Rows from a dataset:
● ● ●

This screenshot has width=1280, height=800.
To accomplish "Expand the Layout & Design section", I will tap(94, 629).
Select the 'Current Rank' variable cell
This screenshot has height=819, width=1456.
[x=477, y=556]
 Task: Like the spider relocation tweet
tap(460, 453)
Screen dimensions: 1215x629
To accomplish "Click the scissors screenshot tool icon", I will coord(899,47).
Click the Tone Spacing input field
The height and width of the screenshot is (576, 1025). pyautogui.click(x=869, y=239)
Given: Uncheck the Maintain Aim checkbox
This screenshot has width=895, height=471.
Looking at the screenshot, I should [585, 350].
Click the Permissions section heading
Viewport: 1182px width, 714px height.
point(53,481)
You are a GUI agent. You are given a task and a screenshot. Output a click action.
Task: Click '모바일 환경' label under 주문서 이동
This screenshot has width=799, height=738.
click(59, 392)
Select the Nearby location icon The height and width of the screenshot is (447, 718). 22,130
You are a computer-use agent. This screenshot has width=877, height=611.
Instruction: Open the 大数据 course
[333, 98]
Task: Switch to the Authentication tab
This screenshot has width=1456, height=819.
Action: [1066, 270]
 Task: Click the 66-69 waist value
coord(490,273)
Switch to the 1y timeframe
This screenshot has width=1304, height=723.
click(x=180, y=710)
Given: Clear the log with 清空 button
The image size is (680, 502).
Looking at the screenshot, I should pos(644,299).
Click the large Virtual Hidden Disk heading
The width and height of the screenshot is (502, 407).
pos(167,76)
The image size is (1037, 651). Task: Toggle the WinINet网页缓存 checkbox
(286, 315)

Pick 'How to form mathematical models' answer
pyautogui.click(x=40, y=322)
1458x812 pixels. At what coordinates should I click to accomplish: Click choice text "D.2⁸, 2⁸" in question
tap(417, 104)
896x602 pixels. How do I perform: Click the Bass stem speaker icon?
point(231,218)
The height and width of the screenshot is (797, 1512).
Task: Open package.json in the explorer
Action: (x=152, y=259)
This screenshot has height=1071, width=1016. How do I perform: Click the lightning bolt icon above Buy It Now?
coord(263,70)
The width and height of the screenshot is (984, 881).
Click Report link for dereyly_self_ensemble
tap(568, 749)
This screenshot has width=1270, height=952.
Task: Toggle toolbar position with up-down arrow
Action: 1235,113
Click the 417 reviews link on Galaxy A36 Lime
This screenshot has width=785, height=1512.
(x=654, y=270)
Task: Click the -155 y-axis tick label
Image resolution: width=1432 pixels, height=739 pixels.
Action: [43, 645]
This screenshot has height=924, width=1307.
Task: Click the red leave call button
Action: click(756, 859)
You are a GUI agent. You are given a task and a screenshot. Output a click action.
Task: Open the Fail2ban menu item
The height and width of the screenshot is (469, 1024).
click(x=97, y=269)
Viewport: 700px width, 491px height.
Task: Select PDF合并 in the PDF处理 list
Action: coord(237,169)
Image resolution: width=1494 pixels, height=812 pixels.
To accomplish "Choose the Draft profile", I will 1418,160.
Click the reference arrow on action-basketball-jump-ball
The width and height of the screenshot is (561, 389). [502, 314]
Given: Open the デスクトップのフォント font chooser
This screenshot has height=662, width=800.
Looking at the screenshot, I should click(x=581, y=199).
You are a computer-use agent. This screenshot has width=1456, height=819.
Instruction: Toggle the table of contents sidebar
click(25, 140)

● ● ●

THE TASK:
Reproduce every row above word for word, keeping the same order.

EXERCISE RESULT:
This screenshot has width=1280, height=800.
To accomplish "Expand the Layout & Design section", I will tap(94, 629).
Select the 'Current Rank' variable cell
This screenshot has height=819, width=1456.
[x=477, y=556]
 Task: Like the spider relocation tweet
tap(460, 453)
Screen dimensions: 1215x629
To accomplish "Click the scissors screenshot tool icon", I will coord(899,47).
Click the Tone Spacing input field
The height and width of the screenshot is (576, 1025). pyautogui.click(x=869, y=239)
Given: Uncheck the Maintain Aim checkbox
This screenshot has width=895, height=471.
Looking at the screenshot, I should [585, 350].
Click the Permissions section heading
Viewport: 1182px width, 714px height.
point(53,481)
You are a GUI agent. You are given a task and a screenshot. Output a click action.
Task: Click '모바일 환경' label under 주문서 이동
This screenshot has width=799, height=738.
click(59, 392)
Select the Nearby location icon The height and width of the screenshot is (447, 718). 22,130
You are a computer-use agent. This screenshot has width=877, height=611.
Instruction: Open the 大数据 course
[333, 98]
Task: Switch to the Authentication tab
This screenshot has width=1456, height=819.
Action: [1066, 270]
 Task: Click the 66-69 waist value
coord(490,273)
Switch to the 1y timeframe
This screenshot has width=1304, height=723.
click(x=180, y=710)
Given: Clear the log with 清空 button
The image size is (680, 502).
Looking at the screenshot, I should pos(644,299).
Click the large Virtual Hidden Disk heading
The width and height of the screenshot is (502, 407).
pos(167,76)
The image size is (1037, 651). Task: Toggle the WinINet网页缓存 checkbox
(286, 315)

Pick 'How to form mathematical models' answer
pyautogui.click(x=40, y=322)
1458x812 pixels. At what coordinates should I click to accomplish: Click choice text "D.2⁸, 2⁸" in question
tap(417, 104)
896x602 pixels. How do I perform: Click the Bass stem speaker icon?
point(231,218)
The height and width of the screenshot is (797, 1512).
Task: Open package.json in the explorer
Action: (x=152, y=259)
This screenshot has height=1071, width=1016. How do I perform: Click the lightning bolt icon above Buy It Now?
coord(263,70)
The width and height of the screenshot is (984, 881).
Click Report link for dereyly_self_ensemble
tap(568, 749)
This screenshot has width=1270, height=952.
Task: Toggle toolbar position with up-down arrow
Action: 1235,113
Click the 417 reviews link on Galaxy A36 Lime
This screenshot has width=785, height=1512.
(x=654, y=270)
Task: Click the -155 y-axis tick label
Image resolution: width=1432 pixels, height=739 pixels.
Action: [43, 645]
This screenshot has height=924, width=1307.
Task: Click the red leave call button
Action: click(756, 859)
You are a GUI agent. You are given a task and a screenshot. Output a click action.
Task: Open the Fail2ban menu item
The height and width of the screenshot is (469, 1024).
click(x=97, y=269)
Viewport: 700px width, 491px height.
Task: Select PDF合并 in the PDF处理 list
Action: coord(237,169)
Image resolution: width=1494 pixels, height=812 pixels.
To accomplish "Choose the Draft profile", I will 1418,160.
Click the reference arrow on action-basketball-jump-ball
The width and height of the screenshot is (561, 389). [502, 314]
Given: Open the デスクトップのフォント font chooser
This screenshot has height=662, width=800.
Looking at the screenshot, I should click(x=581, y=199).
You are a computer-use agent. This screenshot has width=1456, height=819.
Instruction: Toggle the table of contents sidebar
click(25, 140)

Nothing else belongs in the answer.